Use the --enable-dred configure option (which automatically turns on --enable-deep-plc) to enable DRED. Doing so increases the binary size by about 2 MB, with a run-time cost around 1% like for deep PLC. Beware that DRED is not yet standardized and the version included in Opus 1.5 will not be compatible with the final version. That being said, it is still safe to experiment with it in applications since the bitstream carries an experiment version number and any version incompatibility will be detected and simply cause the DRED payload to be ignored (no erroneous decoding or loud noises).

Neural Vocoder

The very low complexity of deep PLC and DRED is made possible by new neural vocoder technology we created specifically for this project. The original papers linked above used a highly-optimized version of the original LPCNet vocoder, but even that was not quite fast enough. So we came up with a new framewise autoregressive generative adversarial network (FARGAN) vocoder that uses pitch prediction to achieve a complexity of 600 MFLOPS: 1/5 of LPCNet. That allows it to run with less than 1% of a CPU core on laptops or even recent phones. We don't yet have a paper or writeup on FARGAN, but we are working on fixing that.

Low-Bitrate Speech Quality Enhancement

Given enough bits, most speech codecs — including Opus — are able to reach a quality level close to transparency. Unfortunately, the real world sometimes doesn't give us "enough bits". Suddenly, the coding artifacts can become audible, or even annoying. The classical approach to mitigate this problem is to apply simple, handcrafted postfilters that reshape the coding noise to make it less noticeable. While those postfilters usually provide a noticeable improvement, their effectiveness is limited. They can't work wonders.

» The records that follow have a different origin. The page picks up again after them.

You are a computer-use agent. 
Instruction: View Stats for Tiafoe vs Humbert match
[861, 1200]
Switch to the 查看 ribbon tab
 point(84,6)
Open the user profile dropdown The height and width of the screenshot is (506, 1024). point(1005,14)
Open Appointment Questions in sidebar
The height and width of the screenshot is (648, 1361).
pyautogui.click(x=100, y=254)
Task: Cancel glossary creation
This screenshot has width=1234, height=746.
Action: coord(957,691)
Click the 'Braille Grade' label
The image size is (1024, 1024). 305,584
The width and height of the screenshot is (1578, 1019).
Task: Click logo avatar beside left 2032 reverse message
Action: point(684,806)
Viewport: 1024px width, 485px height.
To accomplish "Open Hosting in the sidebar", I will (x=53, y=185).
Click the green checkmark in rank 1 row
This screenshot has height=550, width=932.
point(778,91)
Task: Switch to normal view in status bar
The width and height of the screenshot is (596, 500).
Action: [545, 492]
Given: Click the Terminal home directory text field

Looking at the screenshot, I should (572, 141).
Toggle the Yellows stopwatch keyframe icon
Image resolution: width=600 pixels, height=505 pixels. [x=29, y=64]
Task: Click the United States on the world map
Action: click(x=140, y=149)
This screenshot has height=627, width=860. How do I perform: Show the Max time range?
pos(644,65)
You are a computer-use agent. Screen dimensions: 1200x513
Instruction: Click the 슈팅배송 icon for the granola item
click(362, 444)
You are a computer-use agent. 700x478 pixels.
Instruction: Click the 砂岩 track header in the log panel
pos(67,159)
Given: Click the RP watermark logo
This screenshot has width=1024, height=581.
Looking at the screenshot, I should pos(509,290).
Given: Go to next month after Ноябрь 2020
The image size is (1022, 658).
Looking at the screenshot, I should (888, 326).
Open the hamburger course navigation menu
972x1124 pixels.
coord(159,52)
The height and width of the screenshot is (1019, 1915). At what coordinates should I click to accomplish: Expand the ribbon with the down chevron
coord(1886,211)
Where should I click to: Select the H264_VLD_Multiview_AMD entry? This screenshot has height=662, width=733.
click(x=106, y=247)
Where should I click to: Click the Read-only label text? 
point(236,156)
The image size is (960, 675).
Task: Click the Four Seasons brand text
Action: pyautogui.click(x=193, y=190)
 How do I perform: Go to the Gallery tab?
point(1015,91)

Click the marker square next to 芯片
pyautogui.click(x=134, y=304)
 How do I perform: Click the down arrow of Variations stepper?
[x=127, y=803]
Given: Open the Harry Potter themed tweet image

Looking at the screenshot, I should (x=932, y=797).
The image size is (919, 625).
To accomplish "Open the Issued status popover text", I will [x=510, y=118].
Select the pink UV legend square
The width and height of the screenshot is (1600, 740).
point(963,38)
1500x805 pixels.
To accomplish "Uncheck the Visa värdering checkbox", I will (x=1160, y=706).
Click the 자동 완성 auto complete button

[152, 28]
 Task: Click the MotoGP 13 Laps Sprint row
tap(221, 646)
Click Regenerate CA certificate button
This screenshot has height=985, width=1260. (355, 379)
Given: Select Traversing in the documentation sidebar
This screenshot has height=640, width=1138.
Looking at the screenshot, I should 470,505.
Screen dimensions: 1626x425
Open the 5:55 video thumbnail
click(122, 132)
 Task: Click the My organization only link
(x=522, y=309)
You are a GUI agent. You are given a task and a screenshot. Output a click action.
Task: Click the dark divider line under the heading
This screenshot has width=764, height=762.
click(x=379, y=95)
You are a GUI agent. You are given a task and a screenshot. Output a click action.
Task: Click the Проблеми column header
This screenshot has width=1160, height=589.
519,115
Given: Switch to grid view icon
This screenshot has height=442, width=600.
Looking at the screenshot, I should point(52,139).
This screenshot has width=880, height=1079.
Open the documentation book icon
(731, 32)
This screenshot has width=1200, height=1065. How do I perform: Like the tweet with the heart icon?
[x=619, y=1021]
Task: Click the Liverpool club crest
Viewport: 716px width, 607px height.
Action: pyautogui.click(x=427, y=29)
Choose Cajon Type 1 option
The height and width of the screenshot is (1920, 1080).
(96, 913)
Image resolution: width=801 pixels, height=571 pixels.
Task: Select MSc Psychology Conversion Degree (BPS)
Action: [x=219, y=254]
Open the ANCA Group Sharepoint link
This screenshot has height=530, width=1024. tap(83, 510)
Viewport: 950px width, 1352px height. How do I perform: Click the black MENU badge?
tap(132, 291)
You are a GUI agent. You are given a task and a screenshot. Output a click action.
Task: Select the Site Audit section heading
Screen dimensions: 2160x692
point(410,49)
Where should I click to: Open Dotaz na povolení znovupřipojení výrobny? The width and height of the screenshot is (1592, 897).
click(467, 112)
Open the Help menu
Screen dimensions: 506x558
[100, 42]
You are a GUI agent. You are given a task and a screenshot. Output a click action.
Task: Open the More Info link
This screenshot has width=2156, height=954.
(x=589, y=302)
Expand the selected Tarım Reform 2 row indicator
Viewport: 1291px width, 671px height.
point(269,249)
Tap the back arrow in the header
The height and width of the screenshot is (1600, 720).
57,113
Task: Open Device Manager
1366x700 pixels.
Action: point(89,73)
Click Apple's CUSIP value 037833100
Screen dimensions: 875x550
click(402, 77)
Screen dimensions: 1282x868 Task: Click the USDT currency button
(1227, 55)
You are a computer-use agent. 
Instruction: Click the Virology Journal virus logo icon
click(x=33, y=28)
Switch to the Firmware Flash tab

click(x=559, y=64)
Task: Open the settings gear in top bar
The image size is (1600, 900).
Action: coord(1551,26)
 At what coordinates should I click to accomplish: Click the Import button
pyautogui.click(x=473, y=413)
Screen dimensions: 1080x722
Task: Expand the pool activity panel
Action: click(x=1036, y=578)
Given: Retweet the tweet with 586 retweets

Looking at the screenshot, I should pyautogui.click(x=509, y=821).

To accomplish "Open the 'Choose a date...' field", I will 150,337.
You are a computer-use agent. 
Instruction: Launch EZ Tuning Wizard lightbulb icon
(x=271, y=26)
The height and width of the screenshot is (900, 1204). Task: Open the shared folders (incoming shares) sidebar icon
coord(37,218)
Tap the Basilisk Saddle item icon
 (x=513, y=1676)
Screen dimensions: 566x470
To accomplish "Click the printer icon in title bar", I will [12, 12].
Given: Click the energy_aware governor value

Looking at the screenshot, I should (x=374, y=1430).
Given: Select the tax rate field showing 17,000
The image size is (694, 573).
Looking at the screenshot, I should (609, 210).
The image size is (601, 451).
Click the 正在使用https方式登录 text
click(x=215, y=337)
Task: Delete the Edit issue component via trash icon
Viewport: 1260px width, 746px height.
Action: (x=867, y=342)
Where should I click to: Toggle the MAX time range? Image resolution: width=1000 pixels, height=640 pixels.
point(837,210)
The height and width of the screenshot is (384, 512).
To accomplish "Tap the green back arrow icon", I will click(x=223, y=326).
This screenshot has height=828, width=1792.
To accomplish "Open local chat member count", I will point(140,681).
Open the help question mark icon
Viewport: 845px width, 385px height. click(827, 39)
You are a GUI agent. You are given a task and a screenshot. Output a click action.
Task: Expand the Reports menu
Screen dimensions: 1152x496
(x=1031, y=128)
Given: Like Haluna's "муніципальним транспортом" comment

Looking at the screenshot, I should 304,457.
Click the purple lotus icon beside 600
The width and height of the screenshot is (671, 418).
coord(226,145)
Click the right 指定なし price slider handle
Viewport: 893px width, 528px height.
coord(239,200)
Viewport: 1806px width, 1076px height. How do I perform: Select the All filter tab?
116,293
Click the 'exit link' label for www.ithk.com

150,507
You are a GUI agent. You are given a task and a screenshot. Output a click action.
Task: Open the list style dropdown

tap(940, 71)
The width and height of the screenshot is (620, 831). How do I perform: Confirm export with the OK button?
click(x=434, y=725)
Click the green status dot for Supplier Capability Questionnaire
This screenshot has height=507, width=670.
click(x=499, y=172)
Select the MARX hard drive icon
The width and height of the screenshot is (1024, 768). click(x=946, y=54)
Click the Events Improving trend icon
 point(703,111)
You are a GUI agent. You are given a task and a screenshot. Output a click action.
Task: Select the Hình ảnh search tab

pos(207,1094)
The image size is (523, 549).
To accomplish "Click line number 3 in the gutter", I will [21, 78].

The rise of ML and DNNs has produced a number of new and much more powerful enhancement methods, but these are typically large, high in complexity, and cause additional decoder delay. Instead, we went for a different approach: start with the tried-and-true postfilter idea and sprinkle just enough DNN magic on top of it. Opus 1.5 includes two enhancement methods: the Linear Adaptive Coding Enhancer (LACE) and a Non-Linear variation (NoLACE). From the signal point of view, LACE is very similar to a classical postfilter. The difference comes from a DNN that optimizes the postfilter coefficients on-the-fly based on all the data available to the decoder. The audio itself never goes through the DNN. The result is a small and very-low-complexity model (by DNN standards) that can run even on older phones. An explanation of the internals of LACE is given in this short video presentation and more technical details can be found in the corresponding WASPAA 2023 paper. NoLACE is an extension of LACE that requires more computation but is also much more powerful due to extra non-linear signal processing. It still runs without significant overhead on recent laptop and smartphone CPUs. Technical details about NoLACE are given in the corresponding ICASSP 2024 paper.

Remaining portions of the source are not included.